[Work order] Nothing but the lines from the one containing "[Facebook-f] (154, 2419)" through the one containing "חדרים לפי שעה בתל אביב (187, 1940)", both included, should be given again, each exactly as written below.
── Stored data
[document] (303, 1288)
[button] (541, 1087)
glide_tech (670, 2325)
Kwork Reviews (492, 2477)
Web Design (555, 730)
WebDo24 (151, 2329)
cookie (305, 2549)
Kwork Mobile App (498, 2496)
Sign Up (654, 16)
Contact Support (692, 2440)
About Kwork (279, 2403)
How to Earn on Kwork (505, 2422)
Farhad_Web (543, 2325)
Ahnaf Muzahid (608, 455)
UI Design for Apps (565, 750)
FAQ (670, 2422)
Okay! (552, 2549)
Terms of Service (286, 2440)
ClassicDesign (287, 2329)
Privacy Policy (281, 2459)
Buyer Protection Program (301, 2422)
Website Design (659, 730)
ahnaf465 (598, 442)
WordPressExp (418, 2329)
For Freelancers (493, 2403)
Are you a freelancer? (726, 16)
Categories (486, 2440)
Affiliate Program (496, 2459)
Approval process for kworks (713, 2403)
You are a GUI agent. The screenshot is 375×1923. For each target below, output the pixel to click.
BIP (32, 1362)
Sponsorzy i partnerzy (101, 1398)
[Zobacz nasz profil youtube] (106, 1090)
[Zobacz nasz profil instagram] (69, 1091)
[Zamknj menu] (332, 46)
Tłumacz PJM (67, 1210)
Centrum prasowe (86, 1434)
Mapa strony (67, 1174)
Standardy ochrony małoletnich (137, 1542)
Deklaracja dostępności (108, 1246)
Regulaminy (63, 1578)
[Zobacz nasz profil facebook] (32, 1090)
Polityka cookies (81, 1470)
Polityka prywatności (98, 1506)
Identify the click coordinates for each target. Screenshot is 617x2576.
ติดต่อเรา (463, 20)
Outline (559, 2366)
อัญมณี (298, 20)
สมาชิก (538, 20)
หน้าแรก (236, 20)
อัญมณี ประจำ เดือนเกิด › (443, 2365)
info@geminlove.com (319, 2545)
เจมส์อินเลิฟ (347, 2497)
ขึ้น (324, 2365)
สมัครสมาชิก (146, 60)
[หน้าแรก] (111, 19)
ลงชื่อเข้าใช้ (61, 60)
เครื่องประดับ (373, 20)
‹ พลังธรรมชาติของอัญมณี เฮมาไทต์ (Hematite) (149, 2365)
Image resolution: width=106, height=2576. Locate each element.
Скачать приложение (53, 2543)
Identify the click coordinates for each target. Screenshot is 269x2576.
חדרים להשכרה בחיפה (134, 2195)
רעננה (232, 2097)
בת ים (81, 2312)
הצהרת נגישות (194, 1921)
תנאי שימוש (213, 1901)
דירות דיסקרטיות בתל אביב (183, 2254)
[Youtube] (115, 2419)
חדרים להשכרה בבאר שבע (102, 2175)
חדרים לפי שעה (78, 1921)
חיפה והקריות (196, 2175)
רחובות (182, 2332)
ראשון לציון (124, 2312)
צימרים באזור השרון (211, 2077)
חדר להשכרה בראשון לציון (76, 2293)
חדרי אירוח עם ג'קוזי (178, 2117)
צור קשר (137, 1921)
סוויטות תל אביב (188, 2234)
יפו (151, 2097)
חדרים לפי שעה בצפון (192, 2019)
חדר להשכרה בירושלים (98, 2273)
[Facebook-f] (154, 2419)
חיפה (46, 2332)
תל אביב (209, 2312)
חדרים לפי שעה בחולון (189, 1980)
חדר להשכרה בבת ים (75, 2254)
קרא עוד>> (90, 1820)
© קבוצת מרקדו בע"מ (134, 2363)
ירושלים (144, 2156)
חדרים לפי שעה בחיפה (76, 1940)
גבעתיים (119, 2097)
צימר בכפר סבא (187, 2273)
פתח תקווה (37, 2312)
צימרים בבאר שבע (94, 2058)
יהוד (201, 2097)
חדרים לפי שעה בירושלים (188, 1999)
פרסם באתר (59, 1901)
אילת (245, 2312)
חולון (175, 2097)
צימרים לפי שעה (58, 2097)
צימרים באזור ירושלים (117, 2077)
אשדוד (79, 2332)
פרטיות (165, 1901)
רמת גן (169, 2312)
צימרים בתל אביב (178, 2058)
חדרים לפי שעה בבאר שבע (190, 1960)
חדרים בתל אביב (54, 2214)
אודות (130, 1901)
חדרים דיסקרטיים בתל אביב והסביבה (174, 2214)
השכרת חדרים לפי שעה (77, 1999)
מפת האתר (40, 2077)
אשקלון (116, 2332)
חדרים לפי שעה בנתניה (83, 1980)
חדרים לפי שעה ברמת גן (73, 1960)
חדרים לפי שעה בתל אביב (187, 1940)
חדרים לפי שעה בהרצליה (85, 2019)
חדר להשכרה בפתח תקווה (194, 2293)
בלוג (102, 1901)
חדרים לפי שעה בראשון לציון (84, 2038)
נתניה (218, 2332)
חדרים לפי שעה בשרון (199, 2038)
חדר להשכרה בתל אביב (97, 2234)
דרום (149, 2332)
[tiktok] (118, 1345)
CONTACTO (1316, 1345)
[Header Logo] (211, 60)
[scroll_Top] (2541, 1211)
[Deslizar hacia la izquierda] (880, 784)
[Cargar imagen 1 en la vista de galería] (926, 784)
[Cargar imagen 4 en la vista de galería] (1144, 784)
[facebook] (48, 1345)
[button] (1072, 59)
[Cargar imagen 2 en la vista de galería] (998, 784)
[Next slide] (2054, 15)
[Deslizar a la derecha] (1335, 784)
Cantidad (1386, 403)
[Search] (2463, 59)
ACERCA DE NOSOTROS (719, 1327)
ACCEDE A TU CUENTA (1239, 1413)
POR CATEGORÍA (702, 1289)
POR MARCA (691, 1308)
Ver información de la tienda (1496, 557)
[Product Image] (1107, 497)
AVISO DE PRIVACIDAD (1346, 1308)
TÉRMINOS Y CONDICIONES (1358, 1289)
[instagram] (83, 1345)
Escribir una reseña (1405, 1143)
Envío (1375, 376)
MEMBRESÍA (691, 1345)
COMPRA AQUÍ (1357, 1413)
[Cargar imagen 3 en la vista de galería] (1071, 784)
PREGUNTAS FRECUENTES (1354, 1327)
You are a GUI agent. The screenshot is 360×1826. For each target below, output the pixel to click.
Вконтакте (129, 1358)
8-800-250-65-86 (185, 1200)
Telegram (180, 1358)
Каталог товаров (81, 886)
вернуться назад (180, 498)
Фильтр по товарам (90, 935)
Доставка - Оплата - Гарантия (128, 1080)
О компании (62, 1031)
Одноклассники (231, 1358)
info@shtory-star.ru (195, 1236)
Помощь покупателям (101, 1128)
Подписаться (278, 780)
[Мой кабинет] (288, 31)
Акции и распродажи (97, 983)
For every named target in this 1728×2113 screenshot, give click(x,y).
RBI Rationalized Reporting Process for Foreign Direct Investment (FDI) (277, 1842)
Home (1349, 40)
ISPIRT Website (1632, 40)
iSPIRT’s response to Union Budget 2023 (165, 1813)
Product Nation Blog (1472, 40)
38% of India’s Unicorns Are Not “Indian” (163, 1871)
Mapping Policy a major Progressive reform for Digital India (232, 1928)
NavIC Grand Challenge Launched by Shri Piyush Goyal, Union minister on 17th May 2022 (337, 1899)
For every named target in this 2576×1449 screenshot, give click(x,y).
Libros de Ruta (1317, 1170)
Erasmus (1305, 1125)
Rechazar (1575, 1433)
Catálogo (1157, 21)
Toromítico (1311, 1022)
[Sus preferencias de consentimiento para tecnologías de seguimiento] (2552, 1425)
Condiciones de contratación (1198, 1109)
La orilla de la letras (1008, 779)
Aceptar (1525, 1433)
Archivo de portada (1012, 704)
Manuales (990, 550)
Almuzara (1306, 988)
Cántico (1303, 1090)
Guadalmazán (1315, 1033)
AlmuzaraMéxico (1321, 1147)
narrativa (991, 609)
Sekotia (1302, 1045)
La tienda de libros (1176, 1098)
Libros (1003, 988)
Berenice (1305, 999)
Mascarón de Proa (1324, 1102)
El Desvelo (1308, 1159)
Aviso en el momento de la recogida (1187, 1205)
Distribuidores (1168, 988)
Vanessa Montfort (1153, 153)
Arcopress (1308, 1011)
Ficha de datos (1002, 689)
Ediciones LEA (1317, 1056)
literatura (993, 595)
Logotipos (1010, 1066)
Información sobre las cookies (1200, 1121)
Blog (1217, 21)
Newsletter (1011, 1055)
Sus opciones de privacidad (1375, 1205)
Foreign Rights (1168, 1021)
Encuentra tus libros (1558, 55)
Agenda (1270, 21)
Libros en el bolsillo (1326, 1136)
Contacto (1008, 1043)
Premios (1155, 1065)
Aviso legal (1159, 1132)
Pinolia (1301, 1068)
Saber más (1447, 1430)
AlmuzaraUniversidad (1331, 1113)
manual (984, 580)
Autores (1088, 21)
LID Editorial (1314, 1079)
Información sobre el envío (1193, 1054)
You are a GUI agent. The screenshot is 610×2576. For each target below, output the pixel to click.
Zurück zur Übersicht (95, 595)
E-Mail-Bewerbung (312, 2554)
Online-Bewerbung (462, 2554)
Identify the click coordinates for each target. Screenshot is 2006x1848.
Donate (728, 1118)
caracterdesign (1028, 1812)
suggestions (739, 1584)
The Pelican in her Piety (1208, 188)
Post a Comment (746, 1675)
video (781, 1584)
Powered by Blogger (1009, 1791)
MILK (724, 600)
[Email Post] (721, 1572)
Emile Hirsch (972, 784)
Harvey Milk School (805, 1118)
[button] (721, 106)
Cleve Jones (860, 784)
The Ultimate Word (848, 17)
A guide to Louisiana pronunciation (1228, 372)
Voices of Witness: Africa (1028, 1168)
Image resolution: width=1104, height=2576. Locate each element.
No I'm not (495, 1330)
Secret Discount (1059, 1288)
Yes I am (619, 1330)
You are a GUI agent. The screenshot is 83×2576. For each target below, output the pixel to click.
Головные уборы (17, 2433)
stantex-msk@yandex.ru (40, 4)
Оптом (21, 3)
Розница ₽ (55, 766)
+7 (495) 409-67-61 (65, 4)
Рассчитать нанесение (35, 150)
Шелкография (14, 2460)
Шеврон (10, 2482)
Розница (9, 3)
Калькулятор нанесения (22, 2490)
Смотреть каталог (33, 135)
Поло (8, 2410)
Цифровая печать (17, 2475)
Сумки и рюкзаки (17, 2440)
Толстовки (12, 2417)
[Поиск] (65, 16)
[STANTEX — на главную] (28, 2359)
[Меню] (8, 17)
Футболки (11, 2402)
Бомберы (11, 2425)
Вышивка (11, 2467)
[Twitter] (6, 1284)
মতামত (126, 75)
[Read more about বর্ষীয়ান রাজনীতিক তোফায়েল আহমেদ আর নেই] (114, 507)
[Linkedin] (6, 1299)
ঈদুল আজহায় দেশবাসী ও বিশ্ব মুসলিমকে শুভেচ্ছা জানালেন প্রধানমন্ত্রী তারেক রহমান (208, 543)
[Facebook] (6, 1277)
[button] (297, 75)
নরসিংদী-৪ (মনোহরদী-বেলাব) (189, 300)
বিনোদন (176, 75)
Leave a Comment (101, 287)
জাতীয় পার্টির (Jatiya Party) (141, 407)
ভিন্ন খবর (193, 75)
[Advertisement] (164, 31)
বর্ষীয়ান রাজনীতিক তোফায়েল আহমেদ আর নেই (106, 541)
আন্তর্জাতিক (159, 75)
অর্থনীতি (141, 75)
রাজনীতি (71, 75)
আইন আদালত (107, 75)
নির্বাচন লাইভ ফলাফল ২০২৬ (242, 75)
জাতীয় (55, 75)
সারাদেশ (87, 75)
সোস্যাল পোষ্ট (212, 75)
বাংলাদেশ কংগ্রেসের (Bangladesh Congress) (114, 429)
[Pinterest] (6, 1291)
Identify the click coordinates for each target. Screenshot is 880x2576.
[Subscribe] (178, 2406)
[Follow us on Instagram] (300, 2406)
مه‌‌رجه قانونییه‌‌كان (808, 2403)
────
[Result for this task]
[Facebook-f] (154, 2419)
חיפה (46, 2332)
תל אביב (209, 2312)
חדרים לפי שעה בחולון (189, 1980)
חדר להשכרה בבת ים (75, 2254)
קרא עוד>> (90, 1820)
© קבוצת מרקדו בע"מ (134, 2363)
ירושלים (144, 2156)
חדרים לפי שעה בחיפה (76, 1940)
גבעתיים (119, 2097)
צימר בכפר סבא (187, 2273)
פתח תקווה (37, 2312)
צימרים בבאר שבע (94, 2058)
יהוד (201, 2097)
חדרים לפי שעה בירושלים (188, 1999)
פרסם באתר (59, 1901)
אילת (245, 2312)
חולון (175, 2097)
צימרים לפי שעה (58, 2097)
צימרים באזור ירושלים (117, 2077)
אשדוד (79, 2332)
פרטיות (165, 1901)
רמת גן (169, 2312)
צימרים בתל אביב (178, 2058)
חדרים לפי שעה בבאר שבע (190, 1960)
חדרים בתל אביב (54, 2214)
אודות (130, 1901)
חדרים דיסקרטיים בתל אביב והסביבה (174, 2214)
השכרת חדרים לפי שעה (77, 1999)
מפת האתר (40, 2077)
אשקלון (116, 2332)
חדרים לפי שעה בנתניה (83, 1980)
חדרים לפי שעה ברמת גן (73, 1960)
חדרים לפי שעה בתל אביב (187, 1940)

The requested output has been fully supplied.